We have examined the effects of verapamil on the cytotoxicity of etoposide, vincristine, and Adriamycin in human leukemia K562 cells as well as in normal human bone marrow granulocytemacrophage progenitors (CFU-GM). Etoposide was 10-fold more potent against K562 cells than against normal human bone marrow CFU-GM. Similarly, vincristine cytotoxicity was about 10-fold greater against K562 cells than against human bone marrow CFU-GM. In contrast, Adriamycin exhibited little selectivity for K562 cells versus normal bone marrow CFU-GM during the 1-h incubation period of the experiments. In the presence of verapamil (2.5-10 .mu.M), etoposide cytotoxicity was enhanced in both malignant and normal cells.

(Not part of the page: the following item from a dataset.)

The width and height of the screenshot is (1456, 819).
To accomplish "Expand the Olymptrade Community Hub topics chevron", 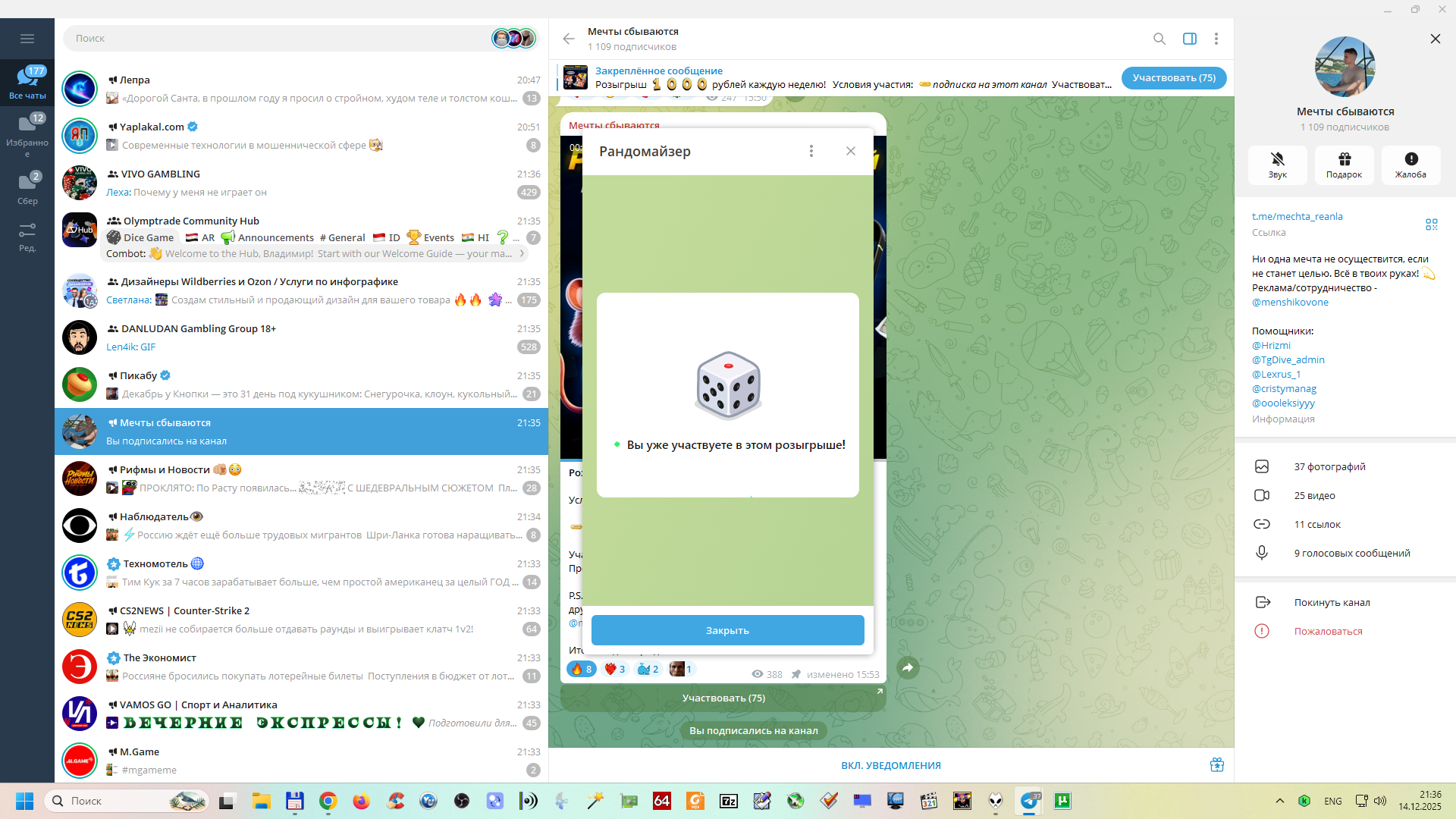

Verapamil enhanced vincristine (0.1 .mu.M) cytotoxicity in K562 cells but did not potentiate Vinca alkaloid toxicity in normal bone marrow CFU-GM. Adriamycin, on the other hand, did not display any calcium antagonist-mediated potentiation of cytotoxicity in either malignant or normal tissue. These results indicate that short-term (1 h) incubations with etoposide, vincristine, and Adriamycin yield different profiles of toxicities whether used alone or with chemosensitizing agents such as the calcium antagonists. These differences in activities are consistent with different mechanisms for intracellular disposition of these three classes of anticancer agents and are worthy of further investigation, especially with regard to combinations with calcium antagonists.